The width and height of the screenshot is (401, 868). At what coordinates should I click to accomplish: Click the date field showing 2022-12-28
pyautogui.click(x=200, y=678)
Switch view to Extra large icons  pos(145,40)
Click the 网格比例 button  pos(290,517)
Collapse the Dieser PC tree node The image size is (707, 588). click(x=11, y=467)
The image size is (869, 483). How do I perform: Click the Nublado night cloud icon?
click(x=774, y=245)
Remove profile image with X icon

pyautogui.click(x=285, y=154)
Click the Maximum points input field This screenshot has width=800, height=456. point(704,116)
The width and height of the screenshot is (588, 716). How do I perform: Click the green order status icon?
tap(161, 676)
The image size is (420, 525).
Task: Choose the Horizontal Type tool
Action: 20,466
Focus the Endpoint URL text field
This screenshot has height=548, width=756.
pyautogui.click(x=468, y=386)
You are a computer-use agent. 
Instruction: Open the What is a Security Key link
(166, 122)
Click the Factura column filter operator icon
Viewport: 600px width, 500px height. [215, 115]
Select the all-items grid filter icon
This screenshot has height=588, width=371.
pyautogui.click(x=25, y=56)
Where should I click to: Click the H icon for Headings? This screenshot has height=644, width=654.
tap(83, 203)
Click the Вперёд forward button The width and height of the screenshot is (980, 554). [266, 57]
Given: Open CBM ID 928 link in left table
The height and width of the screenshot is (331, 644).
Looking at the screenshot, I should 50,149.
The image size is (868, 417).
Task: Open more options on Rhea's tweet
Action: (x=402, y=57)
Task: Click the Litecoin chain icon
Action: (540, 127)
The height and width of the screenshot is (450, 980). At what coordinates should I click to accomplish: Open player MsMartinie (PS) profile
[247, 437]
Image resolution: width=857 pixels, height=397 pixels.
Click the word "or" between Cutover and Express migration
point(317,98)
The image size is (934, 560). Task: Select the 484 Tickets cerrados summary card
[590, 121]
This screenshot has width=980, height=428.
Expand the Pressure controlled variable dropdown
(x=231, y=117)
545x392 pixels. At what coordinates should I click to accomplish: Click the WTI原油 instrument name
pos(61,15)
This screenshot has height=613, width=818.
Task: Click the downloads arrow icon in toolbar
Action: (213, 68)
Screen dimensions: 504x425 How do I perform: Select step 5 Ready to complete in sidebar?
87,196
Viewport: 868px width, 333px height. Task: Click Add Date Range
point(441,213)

************

■ Problem: Write the opening line of the data above and every line after it, exactly, stopping once you have written the line with "Given: Open CBM ID 928 link in left table".

■ Exercise response:
The width and height of the screenshot is (401, 868). At what coordinates should I click to accomplish: Click the date field showing 2022-12-28
pyautogui.click(x=200, y=678)
Switch view to Extra large icons  pos(145,40)
Click the 网格比例 button  pos(290,517)
Collapse the Dieser PC tree node The image size is (707, 588). click(x=11, y=467)
The image size is (869, 483). How do I perform: Click the Nublado night cloud icon?
click(x=774, y=245)
Remove profile image with X icon

pyautogui.click(x=285, y=154)
Click the Maximum points input field This screenshot has width=800, height=456. point(704,116)
The width and height of the screenshot is (588, 716). How do I perform: Click the green order status icon?
tap(161, 676)
The image size is (420, 525).
Task: Choose the Horizontal Type tool
Action: 20,466
Focus the Endpoint URL text field
This screenshot has height=548, width=756.
pyautogui.click(x=468, y=386)
You are a computer-use agent. 
Instruction: Open the What is a Security Key link
(166, 122)
Click the Factura column filter operator icon
Viewport: 600px width, 500px height. [215, 115]
Select the all-items grid filter icon
This screenshot has height=588, width=371.
pyautogui.click(x=25, y=56)
Where should I click to: Click the H icon for Headings? This screenshot has height=644, width=654.
tap(83, 203)
Click the Вперёд forward button The width and height of the screenshot is (980, 554). [266, 57]
Given: Open CBM ID 928 link in left table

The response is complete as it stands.